La méthanisation est aujourd’hui la technologie la plus mature

Trois principales filières ont été étudiées : la méthanisation, la pyrogazéification et la technologie du power-to-gas. La méthanisation est aujourd’hui la technologie la plus mature et la plus prometteuse, avec plus de 700 unités en fonctionnement en France et plus de 10 000 en Allemagne. Son développement est rapide et soutenu par les pouvoirs publics. La méthanisation consiste à produire du biogaz par fermentation anaérobie de matières organiques (effluents d’élevage, résidus de cultures ou d’industrie agroalimentaire par exemple). Elle illustre l’implication du monde agricole dans la production d’énergie renouvelable. En outre, les installations de méthanisation initient dans les territoires des dynamiques d’économie circulaire et de traitement de déchets, et elles contribuent à la transition agro-écologique, notamment en favorisant le bouclage des cycles des nutriments.

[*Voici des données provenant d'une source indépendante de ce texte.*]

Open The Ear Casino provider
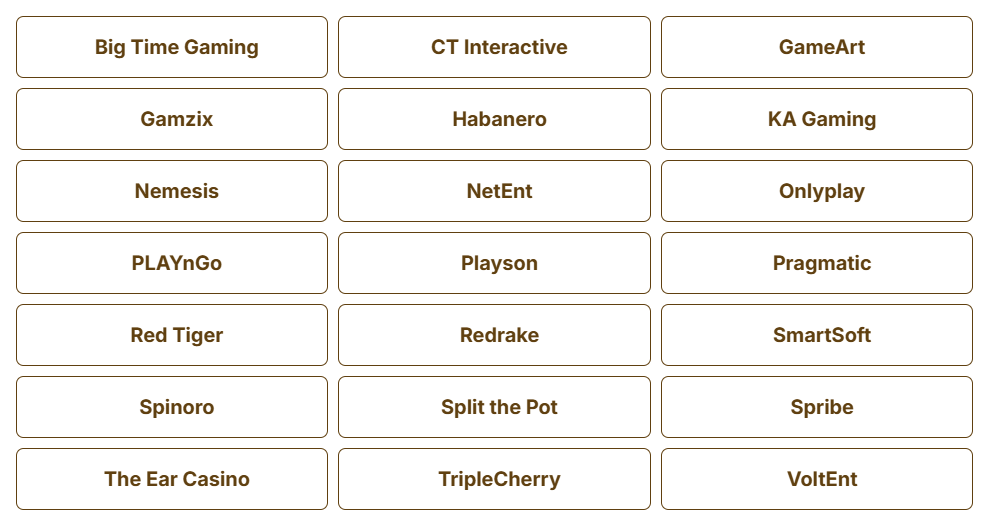 pos(172,479)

Le modèle économique de la méthanisation, dont les coûts de production actuels se situent entre 90 et 120 €/MWh, prend tout son sens à condition d’intégrer les coûts évités et les externalités, de l’ordre de 40 à 70 €/MWh selon les premières estimations disponibles. Il s’agit, pour les postes les plus importants, de la réduction des émissions de gaz à effet de serre ; de la limitation de la pollution des eaux par le nitrate ; de la réduction des coûts de traitement des déchets ; de la contribution au développement économique local et à la création d’emplois ; de l’amélioration du bilan environnemental du secteur agricole (l’épandage des digestats issus de la méthanisation limite l’usage d’engrais de synthèse, les cultures intermédiaires à vocation énergétique sont favorables à la biodiversité, etc.). Enfin, la méthanisation produit une énergie durable, non variable et stockable ; elle rentabilise les réseaux de gaz existants car le biogaz peut, après épuration, être injecté dans les infrastructures existantes. Il peut aussi être utilisé directement sur le site de production, favorisant ainsi l’autonomie énergétique des exploitations.

La pyrogazéification et la technologie du power-to-gas sont des technologies de rupture. Les résultats de recherches en cours et à venir et l’analyse des résultats obtenus pour des installations pilotes de taille industrielle permettront d’affiner les potentialités des filières correspondantes, notamment en précisant les évaluations économiques des coûts de production associés.

Le groupe de travail se composait d’une trentaine de personnes issues du monde industriel, économique ou académique, dont deux experts Inra. Le rapport produit sous la responsabilité des deux co-présidents reflète ainsi les positions des principaux acteurs privés ou publics du secteur de l’énergie ou de l’économie agricole en France. Il tient compte, autant que possible, des différences de perspectives et des incertitudes, encore importantes, concernant certaines options.

À la suite de ce rapport, des pistes pour des travaux complémentaires ont été identifiées, qui permettraient d’affiner les scénarios étudiés par le groupe de travail, par exemple grâce à des analyses économiques détaillées sur les technologies de rupture (pyrogazéification, power-to-gas, capture et stockage de carbone, etc.). Des perspectives sont également envisageables pour l’Inra : réalisation de nouvelles analyses du cycle de vie de la méthanisation, enrichissant les données existantes sur la prise en compte des fuites et le devenir des digestats ; évaluation du potentiel de ressources sur le territoire pour produire du biogaz dans des conditions respectueuses de l’environnement ; évaluation des externalités du gaz vert en vue de leur prise en compte par les politiques publiques.